Aus längeren Versuchen svn mit der neuen libexpat zum Laufen zu bringen, hab ich gelernt, dass man dependencies zu erst kompilieren sollte  :Wink:  (revdep-rebuild hat da nicht immer die richtige Reihenfolge) ...

Versuch einfach erstmal alles andere (was jetzt nicht Programme sind, die GTK benötigen) neu zu bauen - und denn nochmal gtk

----------

## markusk21

Danke für eure Tipps. Ich werde sie nachher noch abarbeiten.
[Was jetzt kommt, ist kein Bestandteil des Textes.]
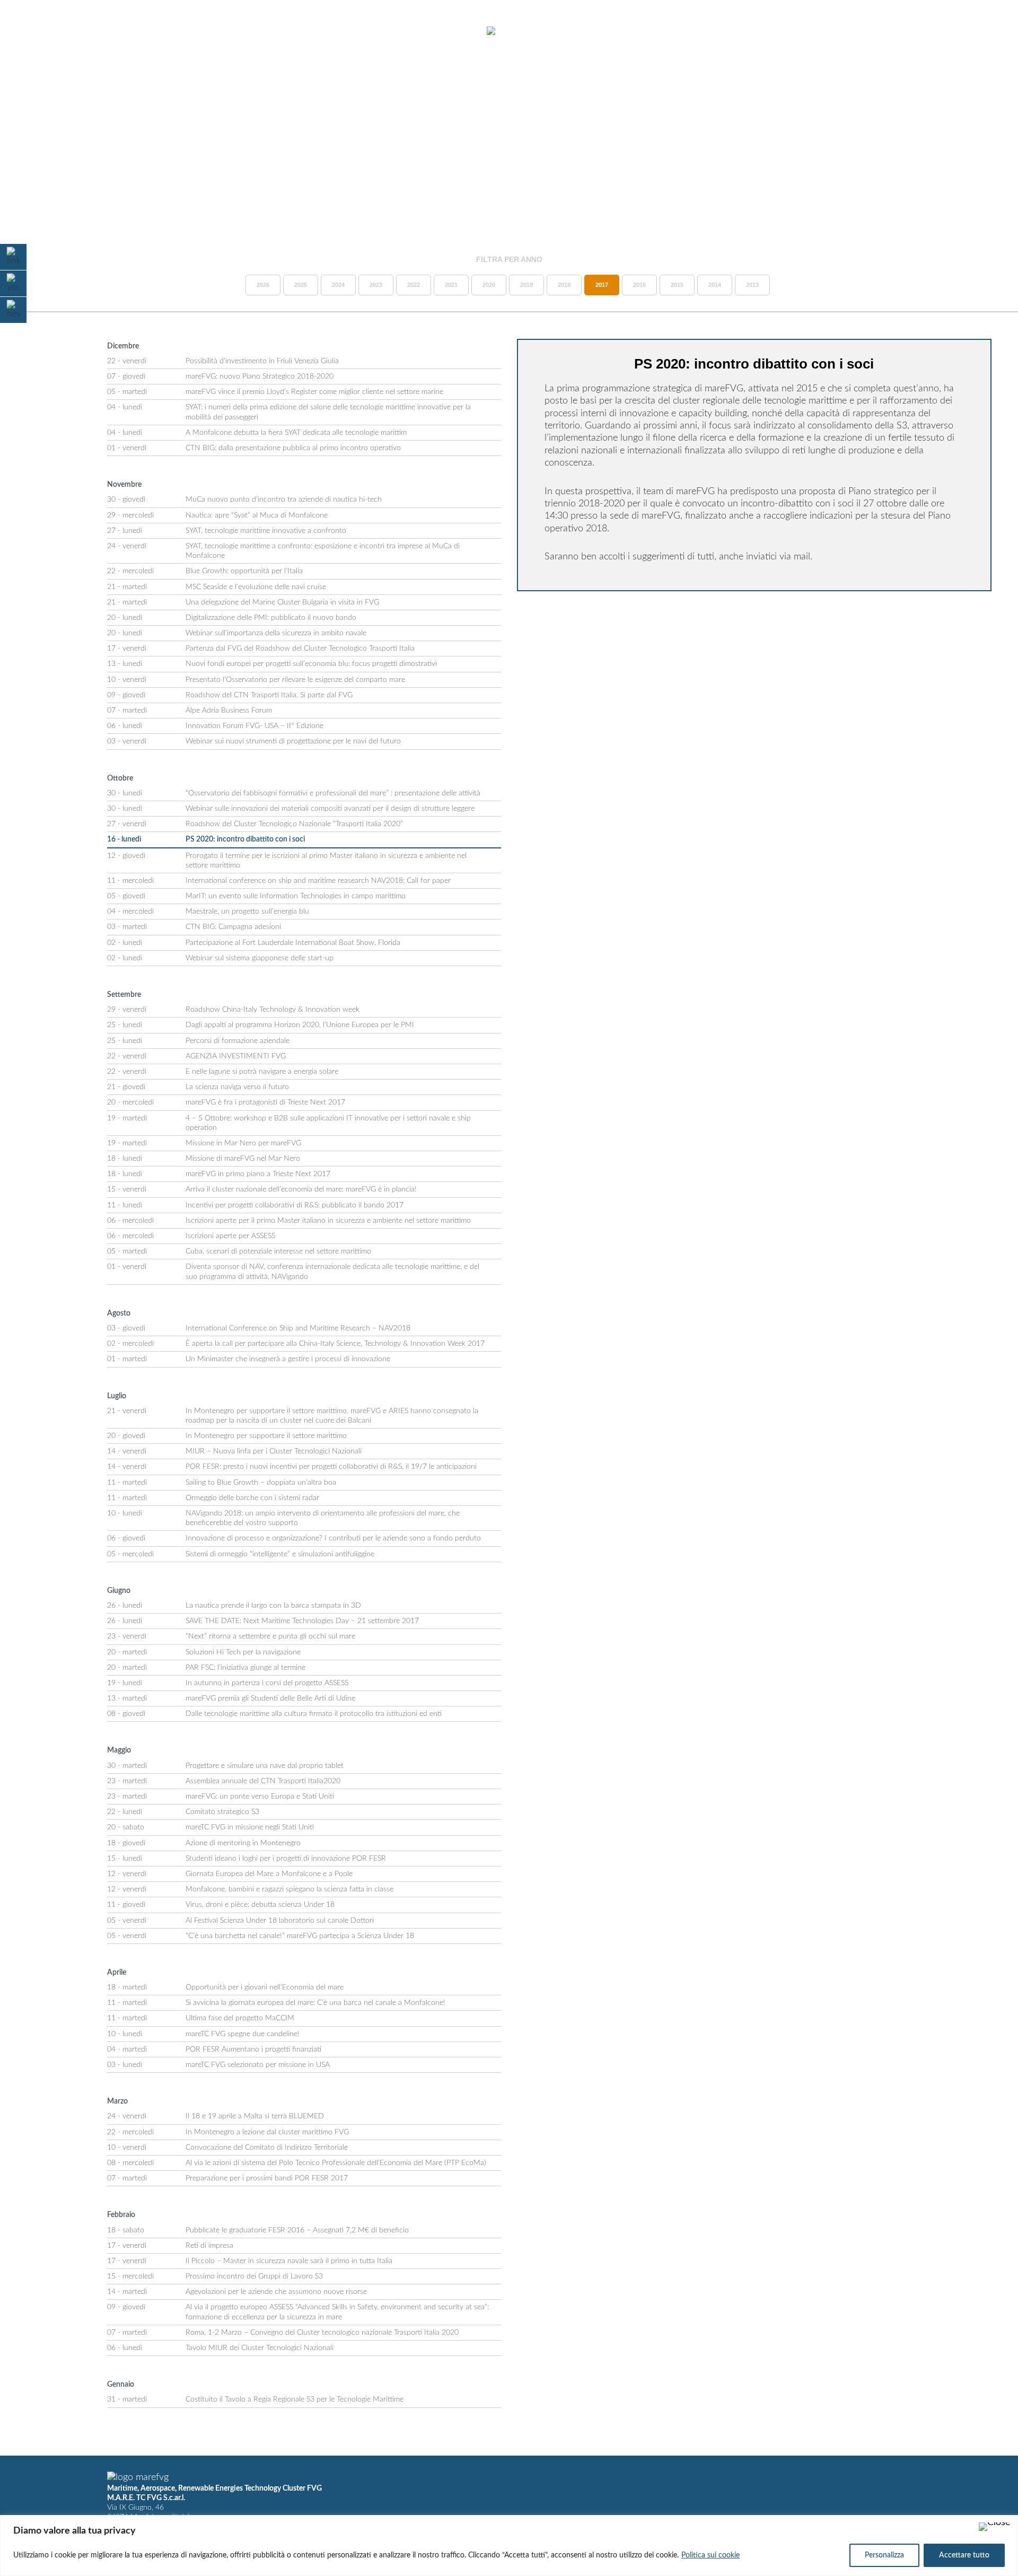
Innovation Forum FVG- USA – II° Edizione (254, 726)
Der emerge läuft aber jetzt trotzdem durch mit einem einfachen  

ln -s : /usr/lib/libexpat.so.0 -> libexpat.so.1.5.2

----------

## nikaya

 *markusk21 wrote:*   

> 
> 
> Der emerge läuft aber jetzt trotzdem durch mit einem einfachen  
> 
> ln -s : /usr/lib/libexpat.so.0 -> libexpat.so.1.5.2

 

https://forums.gentoo.org/viewtopic-p-4188725.html#4188725

----------

## markusk21

Danke für den Hinweis. 

Ich werde nach dem emerge dann den link wieder löschen und alles noch mal durchlaufen lassen.

----------

## Mr. Anderson

 *markusk21 wrote:*   

> Danke für den Hinweis. 
> 
> Ich werde nach dem emerge dann den link wieder löschen und alles noch mal durchlaufen lassen.

 

Vermutlich werden dann aber sämtliche Links wieder defekt sein. (Trotzdem ist es denkbar, dass es auf eine gewisse, wenn auch sehr umständliche Weise die Lösung ein Stück näher bringt)

----------

## markusk21

Gtk ist wohl durchgelaufen, jedenfalls schlägt revdep-rebuild es nicht mehr vor.

Aber die kde-pakete wollen nicht.

kdelibs hat mehrere Fehlermeldungen der Art:

 *Quote:*   

> libexpat.so.0: Kann die Shared-Object-Datei nicht öffnen: Datei oder Verzeichnis nicht gefunden

 

Wieso sucht er überhaupt danach? 

env-update habe ich gemacht, nachdem ich den link gelöscht hatte.

----------